> [What this task involves]
What is needed is an exact copy of the lines from the one containing "Screen dimensions: 1024x660" through the last line of the records below, with no pictures.

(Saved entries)
'''

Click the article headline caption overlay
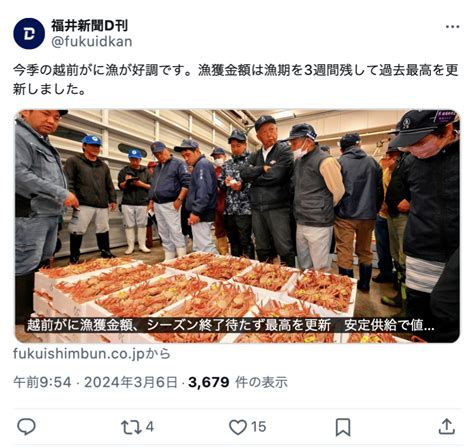 (230, 325)
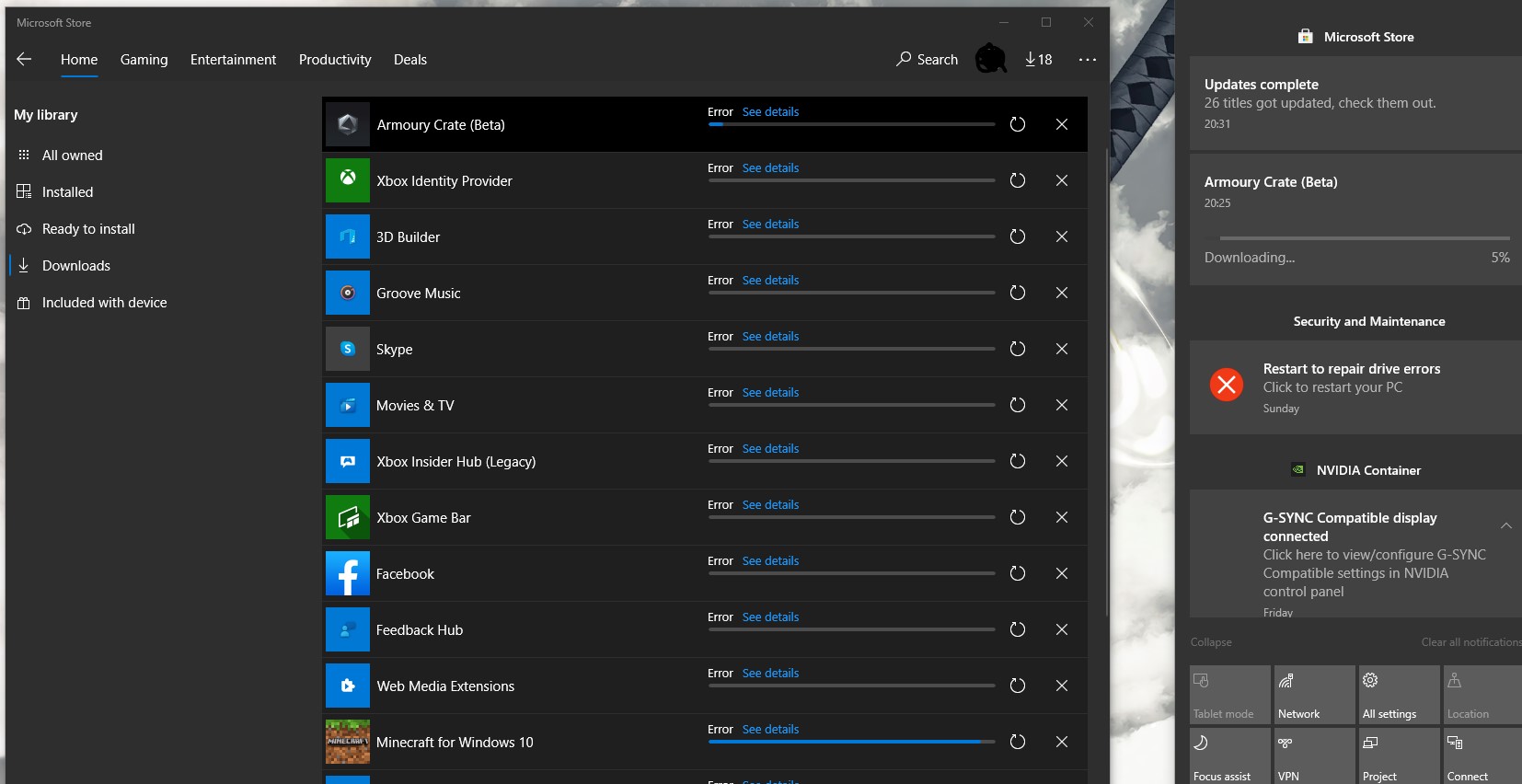Select Installed in My library
This screenshot has height=784, width=1522.
(x=67, y=192)
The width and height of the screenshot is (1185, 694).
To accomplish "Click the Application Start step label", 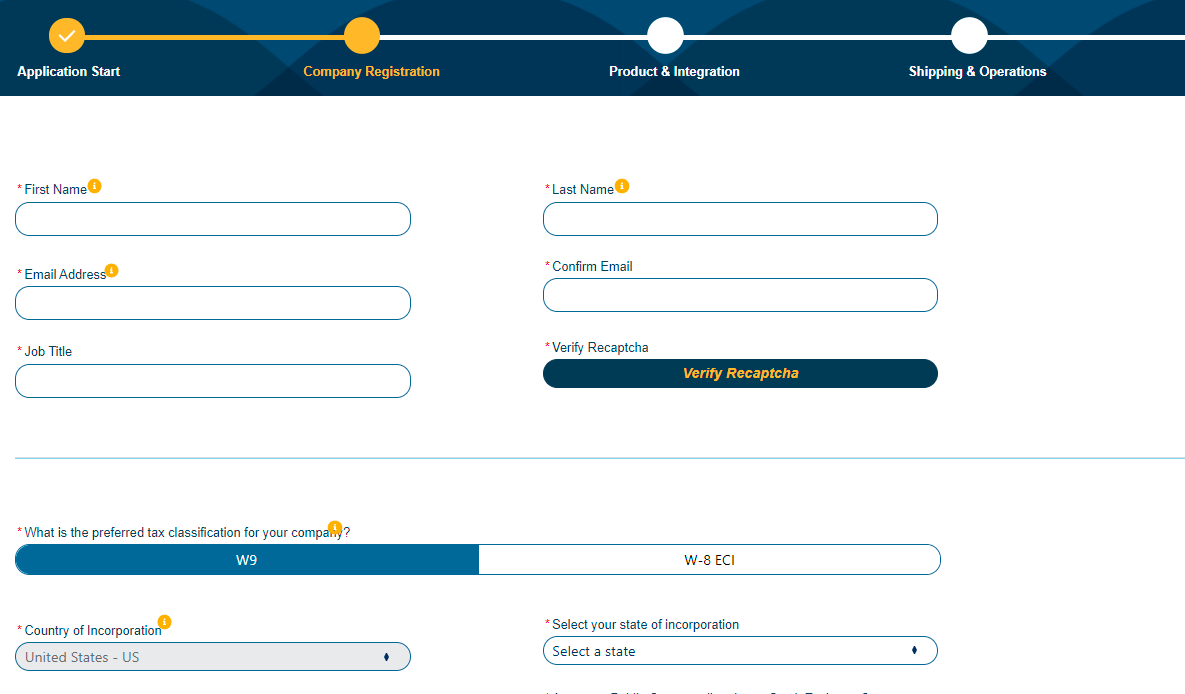I will click(x=69, y=72).
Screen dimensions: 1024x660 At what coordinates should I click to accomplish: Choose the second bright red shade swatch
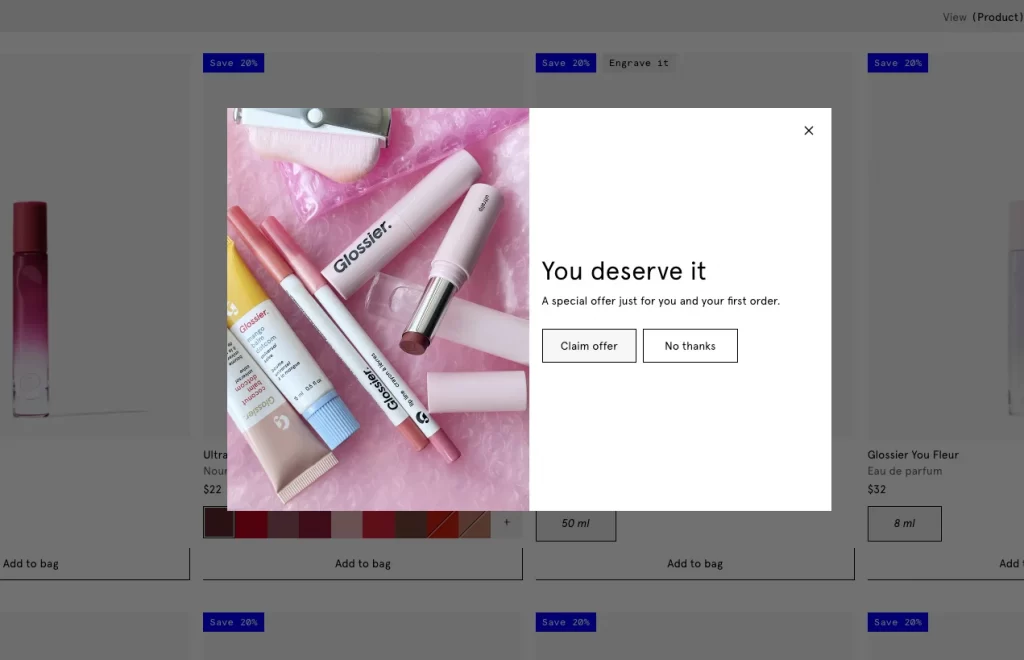pos(251,523)
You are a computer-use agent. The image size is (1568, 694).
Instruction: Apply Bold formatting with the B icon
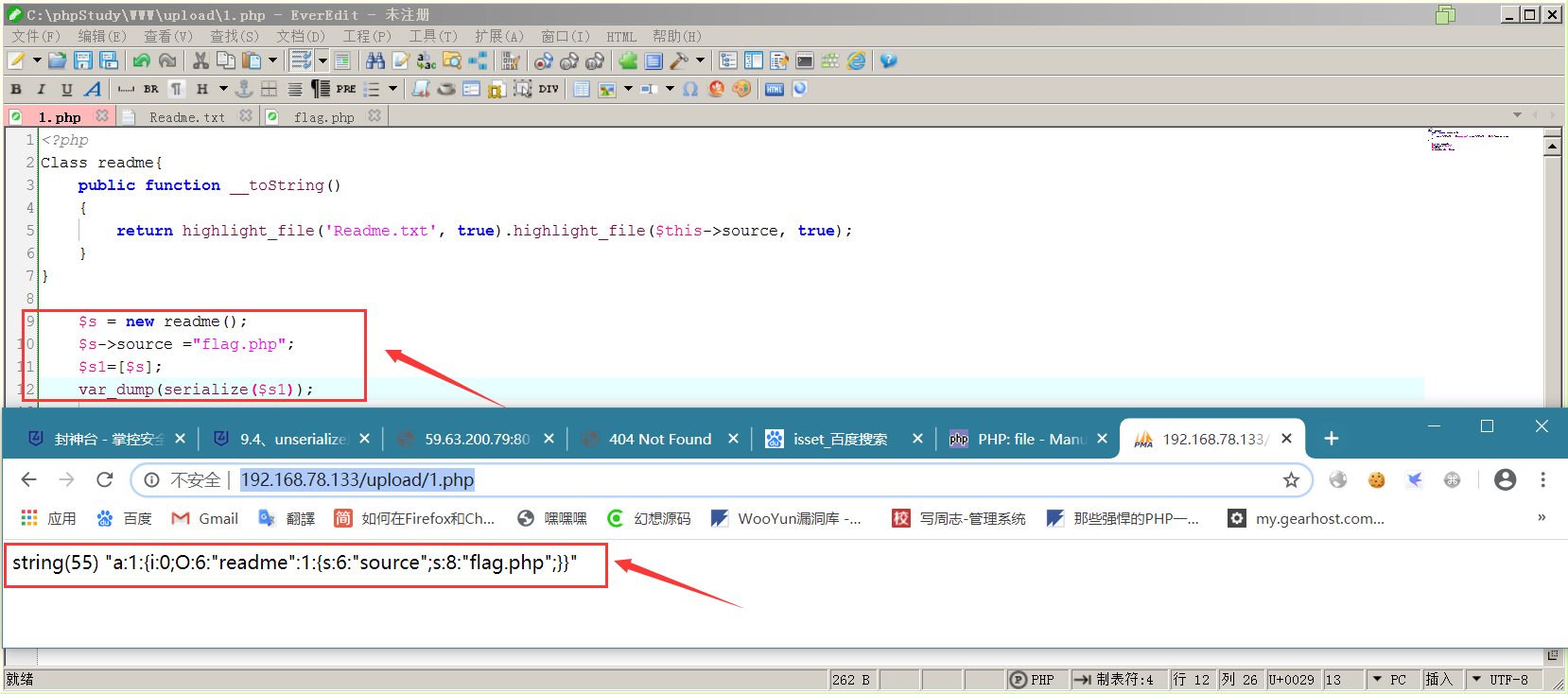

'''

> [Solution to the exercise]
Screen dimensions: 1024x660 At what coordinates should I click to accomplish: Choose the second bright red shade swatch
pos(251,523)
You are a computer-use agent. The image size is (1568, 694).
Instruction: Apply Bold formatting with the B icon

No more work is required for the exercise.